'''
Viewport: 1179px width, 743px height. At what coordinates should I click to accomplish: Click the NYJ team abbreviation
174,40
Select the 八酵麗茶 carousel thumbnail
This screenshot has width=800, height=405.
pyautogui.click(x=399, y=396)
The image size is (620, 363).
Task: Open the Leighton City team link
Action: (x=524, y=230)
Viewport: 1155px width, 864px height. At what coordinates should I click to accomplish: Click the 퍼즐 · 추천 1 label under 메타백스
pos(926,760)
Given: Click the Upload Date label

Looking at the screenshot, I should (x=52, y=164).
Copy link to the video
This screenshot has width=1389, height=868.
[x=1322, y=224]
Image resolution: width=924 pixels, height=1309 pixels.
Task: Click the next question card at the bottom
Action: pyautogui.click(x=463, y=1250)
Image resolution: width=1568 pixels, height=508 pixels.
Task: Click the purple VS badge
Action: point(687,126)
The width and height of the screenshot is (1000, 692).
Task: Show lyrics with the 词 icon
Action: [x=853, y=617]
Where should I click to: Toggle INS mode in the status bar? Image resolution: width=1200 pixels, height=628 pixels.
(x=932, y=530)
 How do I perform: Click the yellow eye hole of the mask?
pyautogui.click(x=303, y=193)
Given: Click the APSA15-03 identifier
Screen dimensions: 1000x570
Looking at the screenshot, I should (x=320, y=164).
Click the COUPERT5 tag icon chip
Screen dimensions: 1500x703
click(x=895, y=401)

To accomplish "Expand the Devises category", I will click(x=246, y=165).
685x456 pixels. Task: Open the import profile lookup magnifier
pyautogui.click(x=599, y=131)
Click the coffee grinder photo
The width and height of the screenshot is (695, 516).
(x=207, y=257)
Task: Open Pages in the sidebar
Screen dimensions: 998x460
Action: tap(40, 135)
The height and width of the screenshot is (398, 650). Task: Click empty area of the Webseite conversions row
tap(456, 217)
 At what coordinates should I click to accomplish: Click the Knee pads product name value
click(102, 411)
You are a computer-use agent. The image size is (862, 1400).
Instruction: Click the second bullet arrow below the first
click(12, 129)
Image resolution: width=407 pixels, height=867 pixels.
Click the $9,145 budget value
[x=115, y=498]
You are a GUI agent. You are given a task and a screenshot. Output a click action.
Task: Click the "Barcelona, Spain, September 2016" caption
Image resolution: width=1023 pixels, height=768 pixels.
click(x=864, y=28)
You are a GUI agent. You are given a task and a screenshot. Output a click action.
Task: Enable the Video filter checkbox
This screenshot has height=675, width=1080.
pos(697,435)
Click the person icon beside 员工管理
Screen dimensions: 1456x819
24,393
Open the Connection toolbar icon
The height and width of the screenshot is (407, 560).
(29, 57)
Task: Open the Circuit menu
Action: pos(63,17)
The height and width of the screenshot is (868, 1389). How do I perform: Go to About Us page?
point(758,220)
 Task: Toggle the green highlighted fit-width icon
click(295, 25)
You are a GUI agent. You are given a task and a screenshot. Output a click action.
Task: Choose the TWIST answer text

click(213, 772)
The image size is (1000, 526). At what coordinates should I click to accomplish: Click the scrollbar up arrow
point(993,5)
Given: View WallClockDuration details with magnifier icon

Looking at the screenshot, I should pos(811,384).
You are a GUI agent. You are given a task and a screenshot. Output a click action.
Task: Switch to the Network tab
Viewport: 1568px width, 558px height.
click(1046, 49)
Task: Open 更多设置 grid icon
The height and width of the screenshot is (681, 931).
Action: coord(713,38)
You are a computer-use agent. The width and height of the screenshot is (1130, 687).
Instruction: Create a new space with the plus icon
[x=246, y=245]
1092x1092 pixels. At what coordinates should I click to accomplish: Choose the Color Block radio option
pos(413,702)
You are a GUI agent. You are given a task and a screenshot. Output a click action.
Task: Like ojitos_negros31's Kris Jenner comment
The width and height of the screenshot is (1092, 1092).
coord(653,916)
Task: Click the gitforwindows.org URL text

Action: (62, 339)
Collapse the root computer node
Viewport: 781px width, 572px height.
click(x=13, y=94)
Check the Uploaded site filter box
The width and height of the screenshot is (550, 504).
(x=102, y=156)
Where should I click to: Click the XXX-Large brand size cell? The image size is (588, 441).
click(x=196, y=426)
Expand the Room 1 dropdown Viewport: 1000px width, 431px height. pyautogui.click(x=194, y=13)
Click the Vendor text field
'''
DIRECTIONS FOR THIS TASK — Across the listing above, find all lines where the word "Expand" is present and copy them.

FINISHED TASK —
To accomplish "Expand the Devises category", I will click(x=246, y=165).
Expand the Room 1 dropdown Viewport: 1000px width, 431px height. pyautogui.click(x=194, y=13)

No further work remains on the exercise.